● **WHAT IS BEING ASKED**
Output everything from the start of the rows down to the line containing "coord(978,348)", copying each line exactly and including both ends.

● **RECORDS PROVIDED**
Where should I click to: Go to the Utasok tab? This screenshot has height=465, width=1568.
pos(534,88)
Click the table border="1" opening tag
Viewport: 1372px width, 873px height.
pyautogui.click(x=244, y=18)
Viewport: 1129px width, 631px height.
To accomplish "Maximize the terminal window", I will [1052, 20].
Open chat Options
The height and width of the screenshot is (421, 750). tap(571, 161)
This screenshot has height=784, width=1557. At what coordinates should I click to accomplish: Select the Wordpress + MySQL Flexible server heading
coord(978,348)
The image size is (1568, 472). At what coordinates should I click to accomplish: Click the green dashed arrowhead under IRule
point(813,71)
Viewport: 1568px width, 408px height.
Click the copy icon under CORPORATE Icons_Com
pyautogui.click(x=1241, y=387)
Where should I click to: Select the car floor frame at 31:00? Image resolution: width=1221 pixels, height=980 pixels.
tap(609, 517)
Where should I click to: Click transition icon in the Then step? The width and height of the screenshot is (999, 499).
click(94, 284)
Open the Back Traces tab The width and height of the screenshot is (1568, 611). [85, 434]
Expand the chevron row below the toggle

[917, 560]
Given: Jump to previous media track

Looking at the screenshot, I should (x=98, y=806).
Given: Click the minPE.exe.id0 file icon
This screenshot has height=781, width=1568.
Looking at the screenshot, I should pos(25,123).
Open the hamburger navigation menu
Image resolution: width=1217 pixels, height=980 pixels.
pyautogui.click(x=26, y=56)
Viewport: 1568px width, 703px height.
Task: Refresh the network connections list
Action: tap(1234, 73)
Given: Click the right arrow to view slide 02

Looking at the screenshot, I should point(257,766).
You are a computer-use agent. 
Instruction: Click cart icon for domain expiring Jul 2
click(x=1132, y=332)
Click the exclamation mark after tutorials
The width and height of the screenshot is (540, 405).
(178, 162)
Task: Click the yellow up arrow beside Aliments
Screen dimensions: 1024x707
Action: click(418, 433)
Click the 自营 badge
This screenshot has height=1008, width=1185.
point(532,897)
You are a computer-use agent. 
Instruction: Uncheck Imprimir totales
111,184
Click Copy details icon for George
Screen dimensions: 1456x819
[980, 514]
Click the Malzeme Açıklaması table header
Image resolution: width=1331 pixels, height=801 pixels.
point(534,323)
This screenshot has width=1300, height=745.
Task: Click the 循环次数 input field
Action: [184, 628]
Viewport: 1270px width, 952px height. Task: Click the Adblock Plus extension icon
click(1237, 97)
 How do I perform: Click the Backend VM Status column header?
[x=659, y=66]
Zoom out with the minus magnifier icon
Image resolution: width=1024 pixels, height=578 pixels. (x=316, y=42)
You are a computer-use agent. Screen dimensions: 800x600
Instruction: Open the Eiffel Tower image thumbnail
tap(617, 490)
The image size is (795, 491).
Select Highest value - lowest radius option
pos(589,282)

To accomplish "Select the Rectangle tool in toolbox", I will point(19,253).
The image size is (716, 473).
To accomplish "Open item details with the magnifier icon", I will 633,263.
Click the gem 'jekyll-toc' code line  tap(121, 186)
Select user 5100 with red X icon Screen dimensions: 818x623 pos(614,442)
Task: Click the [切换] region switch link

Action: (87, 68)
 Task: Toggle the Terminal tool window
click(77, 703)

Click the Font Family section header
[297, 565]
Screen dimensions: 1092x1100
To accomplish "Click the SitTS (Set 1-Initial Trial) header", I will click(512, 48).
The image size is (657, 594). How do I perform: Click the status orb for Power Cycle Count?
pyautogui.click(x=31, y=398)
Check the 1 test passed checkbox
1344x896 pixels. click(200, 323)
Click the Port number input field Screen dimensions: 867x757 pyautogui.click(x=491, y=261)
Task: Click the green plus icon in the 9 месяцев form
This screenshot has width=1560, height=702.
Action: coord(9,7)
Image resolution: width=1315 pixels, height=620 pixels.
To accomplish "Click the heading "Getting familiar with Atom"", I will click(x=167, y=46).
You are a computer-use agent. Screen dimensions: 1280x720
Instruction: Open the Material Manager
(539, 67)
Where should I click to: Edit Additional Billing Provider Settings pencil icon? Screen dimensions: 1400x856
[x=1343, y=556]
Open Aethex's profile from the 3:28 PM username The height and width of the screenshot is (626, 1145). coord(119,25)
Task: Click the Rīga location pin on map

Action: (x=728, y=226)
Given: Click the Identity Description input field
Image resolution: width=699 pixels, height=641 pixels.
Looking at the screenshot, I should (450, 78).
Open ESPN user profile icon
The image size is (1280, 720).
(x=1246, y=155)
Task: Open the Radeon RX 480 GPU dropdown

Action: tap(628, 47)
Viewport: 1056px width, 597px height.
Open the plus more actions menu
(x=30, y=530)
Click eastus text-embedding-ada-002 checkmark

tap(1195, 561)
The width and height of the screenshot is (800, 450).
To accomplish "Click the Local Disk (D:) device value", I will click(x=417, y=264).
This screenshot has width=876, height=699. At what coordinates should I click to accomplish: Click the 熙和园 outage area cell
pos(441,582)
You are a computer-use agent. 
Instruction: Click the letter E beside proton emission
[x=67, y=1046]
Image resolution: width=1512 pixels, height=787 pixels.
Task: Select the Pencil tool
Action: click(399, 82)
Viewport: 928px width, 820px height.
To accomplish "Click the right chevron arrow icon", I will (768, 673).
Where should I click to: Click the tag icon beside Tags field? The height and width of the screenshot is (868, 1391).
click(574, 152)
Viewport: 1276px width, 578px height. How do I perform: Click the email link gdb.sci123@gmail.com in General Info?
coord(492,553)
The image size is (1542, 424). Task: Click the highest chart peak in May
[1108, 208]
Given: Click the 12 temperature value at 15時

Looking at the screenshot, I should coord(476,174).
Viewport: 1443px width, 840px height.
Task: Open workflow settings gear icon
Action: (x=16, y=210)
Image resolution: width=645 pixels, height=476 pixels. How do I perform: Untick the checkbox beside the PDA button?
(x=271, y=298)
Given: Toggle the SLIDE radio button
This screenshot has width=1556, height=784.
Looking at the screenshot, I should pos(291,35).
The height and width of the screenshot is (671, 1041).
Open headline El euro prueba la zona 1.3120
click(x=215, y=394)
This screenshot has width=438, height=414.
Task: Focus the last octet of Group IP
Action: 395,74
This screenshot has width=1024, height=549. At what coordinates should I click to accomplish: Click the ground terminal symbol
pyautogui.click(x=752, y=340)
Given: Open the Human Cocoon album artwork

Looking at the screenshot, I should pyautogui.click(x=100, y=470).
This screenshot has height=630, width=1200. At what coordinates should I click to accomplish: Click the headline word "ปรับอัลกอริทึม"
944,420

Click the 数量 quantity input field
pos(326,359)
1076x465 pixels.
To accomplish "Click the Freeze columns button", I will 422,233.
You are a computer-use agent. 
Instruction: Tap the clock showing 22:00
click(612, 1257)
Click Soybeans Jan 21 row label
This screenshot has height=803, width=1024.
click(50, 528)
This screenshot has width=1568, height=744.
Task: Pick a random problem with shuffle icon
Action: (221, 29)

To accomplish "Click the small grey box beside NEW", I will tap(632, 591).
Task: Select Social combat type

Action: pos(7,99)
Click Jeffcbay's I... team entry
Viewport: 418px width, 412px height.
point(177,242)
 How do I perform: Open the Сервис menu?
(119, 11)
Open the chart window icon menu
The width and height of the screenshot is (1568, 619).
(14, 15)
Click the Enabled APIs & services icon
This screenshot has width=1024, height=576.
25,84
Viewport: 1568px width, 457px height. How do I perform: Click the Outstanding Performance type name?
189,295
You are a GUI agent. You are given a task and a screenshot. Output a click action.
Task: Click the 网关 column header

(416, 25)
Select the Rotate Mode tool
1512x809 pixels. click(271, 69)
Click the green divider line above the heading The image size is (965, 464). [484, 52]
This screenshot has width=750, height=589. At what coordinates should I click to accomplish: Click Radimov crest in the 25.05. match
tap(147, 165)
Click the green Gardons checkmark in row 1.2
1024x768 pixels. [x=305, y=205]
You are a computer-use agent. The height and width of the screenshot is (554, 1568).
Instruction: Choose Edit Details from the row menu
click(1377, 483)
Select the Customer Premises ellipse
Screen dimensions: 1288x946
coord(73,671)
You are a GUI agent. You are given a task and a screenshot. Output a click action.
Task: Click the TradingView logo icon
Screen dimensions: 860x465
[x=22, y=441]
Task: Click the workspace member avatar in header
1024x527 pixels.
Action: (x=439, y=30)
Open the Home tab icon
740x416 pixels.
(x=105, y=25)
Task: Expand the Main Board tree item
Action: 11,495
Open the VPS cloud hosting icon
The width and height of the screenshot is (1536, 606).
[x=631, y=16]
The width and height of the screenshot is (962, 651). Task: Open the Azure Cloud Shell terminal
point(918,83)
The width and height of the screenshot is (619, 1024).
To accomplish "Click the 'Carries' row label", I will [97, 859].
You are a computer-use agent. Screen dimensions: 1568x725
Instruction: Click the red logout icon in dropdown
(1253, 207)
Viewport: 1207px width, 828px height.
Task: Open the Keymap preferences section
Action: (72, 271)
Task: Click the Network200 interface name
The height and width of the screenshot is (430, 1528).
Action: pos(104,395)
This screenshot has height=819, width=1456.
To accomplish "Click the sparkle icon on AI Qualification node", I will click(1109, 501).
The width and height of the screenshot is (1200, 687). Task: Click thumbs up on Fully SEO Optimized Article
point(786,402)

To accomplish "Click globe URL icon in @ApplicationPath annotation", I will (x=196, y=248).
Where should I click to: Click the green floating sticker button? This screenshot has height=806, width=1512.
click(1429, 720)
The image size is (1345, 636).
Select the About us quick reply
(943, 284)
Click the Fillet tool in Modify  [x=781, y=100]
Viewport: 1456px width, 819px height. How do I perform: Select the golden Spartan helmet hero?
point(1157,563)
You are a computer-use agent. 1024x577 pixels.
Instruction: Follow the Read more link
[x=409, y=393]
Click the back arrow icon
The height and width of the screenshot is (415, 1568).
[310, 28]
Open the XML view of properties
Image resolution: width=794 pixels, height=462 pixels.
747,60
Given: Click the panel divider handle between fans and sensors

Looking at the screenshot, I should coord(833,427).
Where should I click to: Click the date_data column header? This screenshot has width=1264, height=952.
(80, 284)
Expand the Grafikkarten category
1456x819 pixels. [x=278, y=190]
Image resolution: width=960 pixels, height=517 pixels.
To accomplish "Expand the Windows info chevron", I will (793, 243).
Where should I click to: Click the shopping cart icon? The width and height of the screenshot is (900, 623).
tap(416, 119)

● **FINAL RESULT**
Where should I click to: Go to the Utasok tab? This screenshot has height=465, width=1568.
pos(534,88)
Click the table border="1" opening tag
Viewport: 1372px width, 873px height.
pyautogui.click(x=244, y=18)
Viewport: 1129px width, 631px height.
To accomplish "Maximize the terminal window", I will [1052, 20].
Open chat Options
The height and width of the screenshot is (421, 750). tap(571, 161)
This screenshot has height=784, width=1557. At what coordinates should I click to accomplish: Select the Wordpress + MySQL Flexible server heading
coord(978,348)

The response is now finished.